=== ENTRIES SUPPLIED ===

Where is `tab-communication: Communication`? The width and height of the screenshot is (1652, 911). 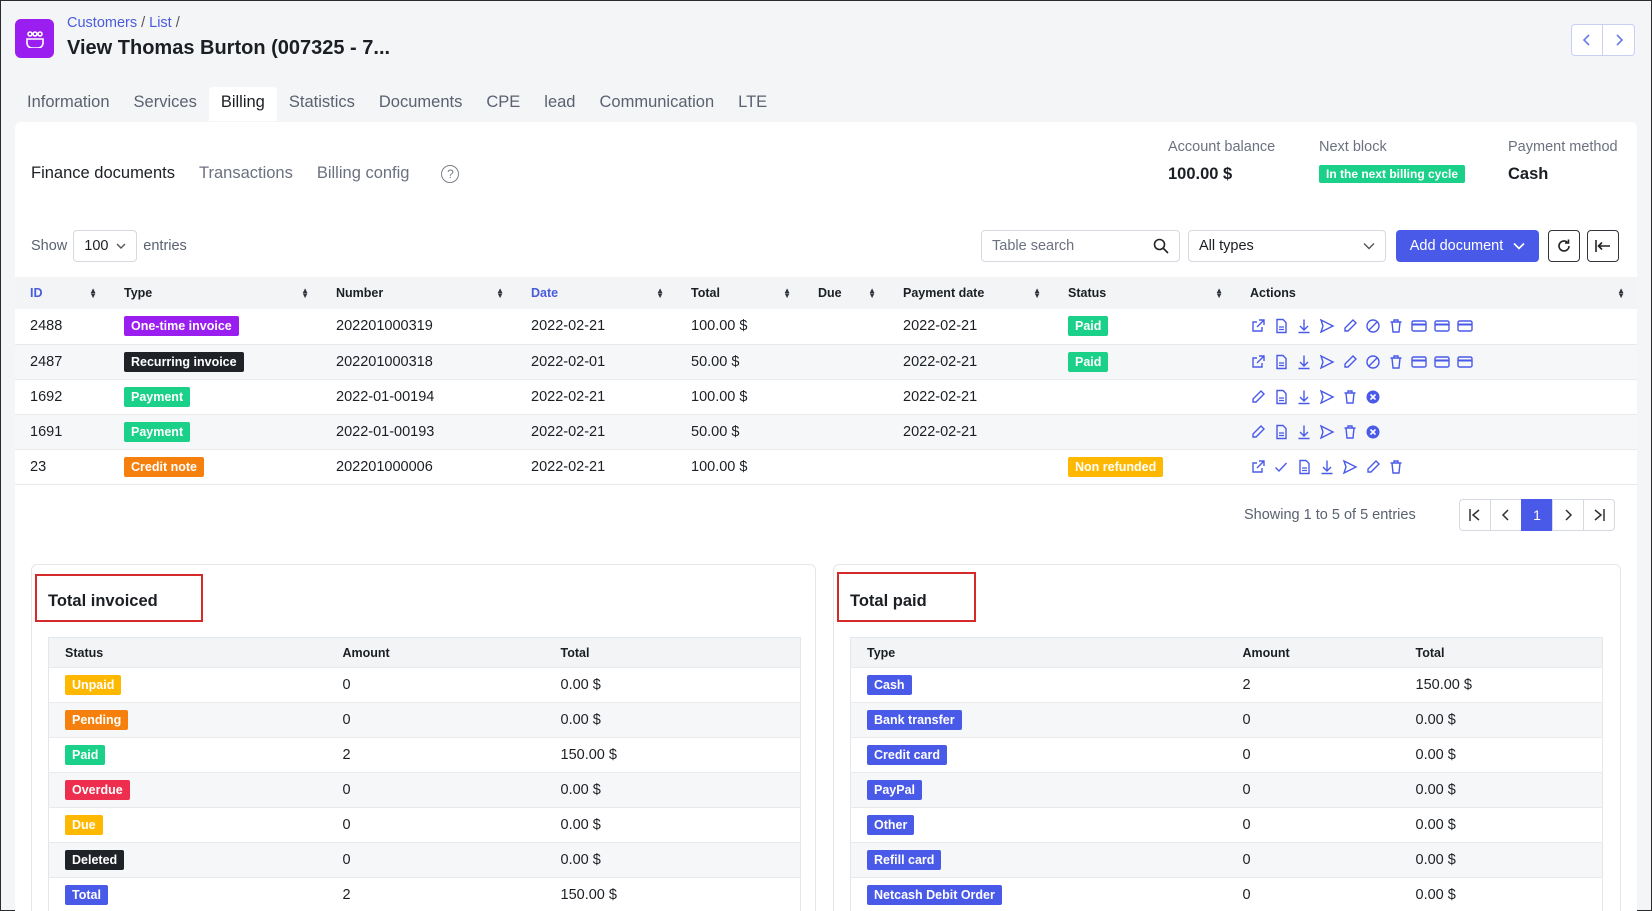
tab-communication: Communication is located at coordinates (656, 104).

===
=== ENTRIES SUPPLIED ===

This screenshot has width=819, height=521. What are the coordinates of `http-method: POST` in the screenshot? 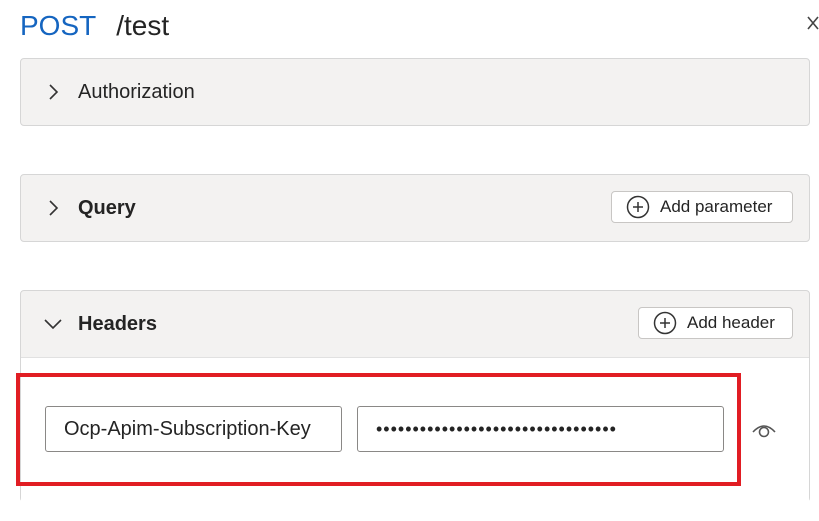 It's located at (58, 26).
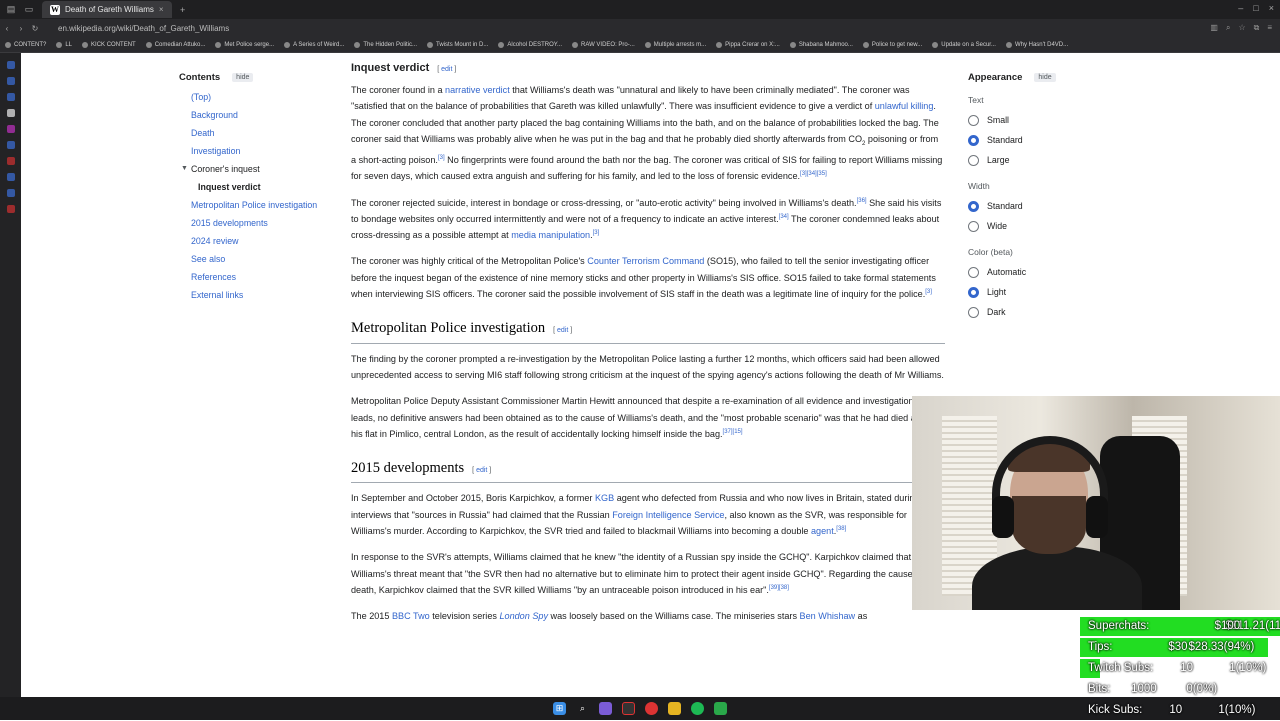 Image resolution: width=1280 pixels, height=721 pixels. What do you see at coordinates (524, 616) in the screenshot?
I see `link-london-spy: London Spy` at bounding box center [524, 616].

===

▶ **HOW TO COMPLETE THIS TASK**: Output the items from the line with "is (1652, 911)." to the line with "tab-communication: Communication is" as a Markdown table with the columns Row and Item line, skipping blank lines and leaving out the pictures.

▶ **SOLVED PROBLEM**:
| Row | Item line |
|---|---|
| 1 | Where is `tab-communication: Communication`? The width and height of the screenshot is (1652, 911).  |
| 2 | tab-communication: Communication is located at coordinates (656, 104). |